I really think I might have missed something here. I cannot understand why and how this is a national news story and not simply a tabloid feature. This man has been sexist, racist, homophobic and every other offensive under the sun and yet it takes him to physically assault another man and/or threaten BBC profits for it to become a news headline. I have very little else to say on this matter. I cannot understand why it is even a story and I don’t wish to give it anymore wasted airtime than it has already received! Get rid of him. Replace him with someone who isn’t famous for being a bigot. Job done.

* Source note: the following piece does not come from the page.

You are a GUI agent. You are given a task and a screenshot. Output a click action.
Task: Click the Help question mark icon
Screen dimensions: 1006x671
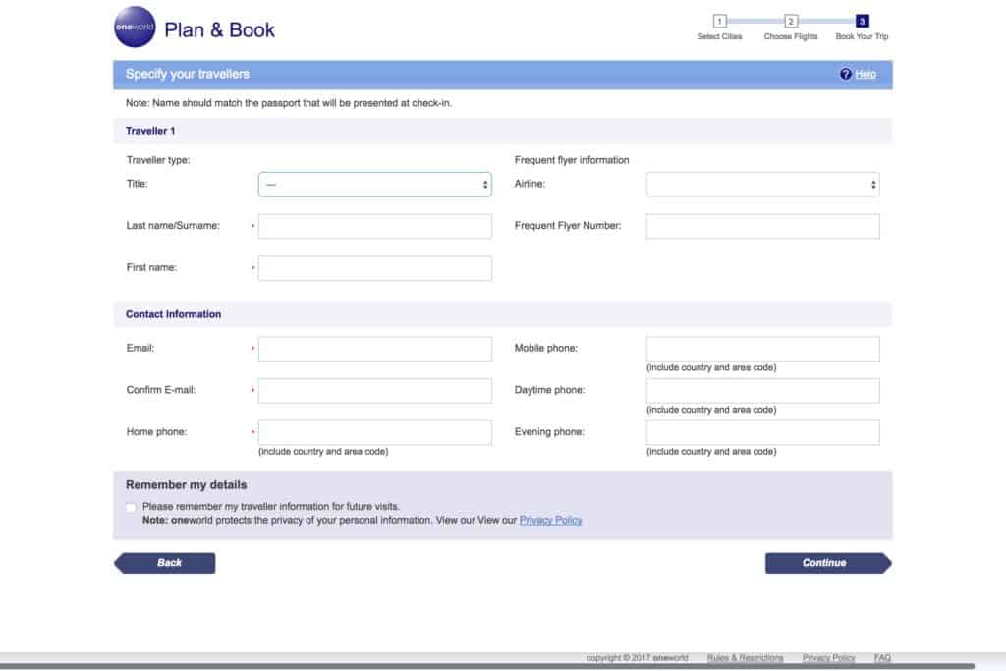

ISIS Propaganda takes more Foreign Lives: British Women killed in Tunis Attack

23 people were gunned down by an attack on the Bardo museum in Tunis, Tunisia last week. ISIS is claiming responsibility for this attack and therefore furthering their demonization in the press. Why change an extremely effective recruitment strategy? Attacking a museum in a tourism hub is a strategic move to send shockwaves throughout the world. 20 of those who lost their lives were foreign tourists. All of those countries will now be running stories on this attack when they might not otherwise have. In the UK, it was a woman who was killed: a wife and a mother. This is exactly what ISIS would’ve wanted because it serves to further demonise them. After all, white female lives are worth more to the West than the hundreds of others dying in the Middle East everyday. The protection myth will once again be trotted out here as further justification for air strikes to protect ‘women and children’. Air strikes are clearly not working! Something different needs to be done. This is upon the background of fears that 9 medics from London have recently travelled to Syria to work for ISIS. Unbelievably the gender of said medics has not been analysed by the press: IF they arrive in ISIS territory the likelihood of different and disastrous treatment for the 5 women seems inevitable. The threat of expansion into Yemen and Tunisia will scare foreign policy departments worldwide. As it should: Tunisia is a mere 1800km from Paris, geographically this is way too close to comfort. A different tact seems necessary, but what? I am no advocate for further military intervention – the narrative on extremism needs to change. With this change will hopefully bring a solution. Our thoughts are with the family and friends of all lives being lost in this catastrophe.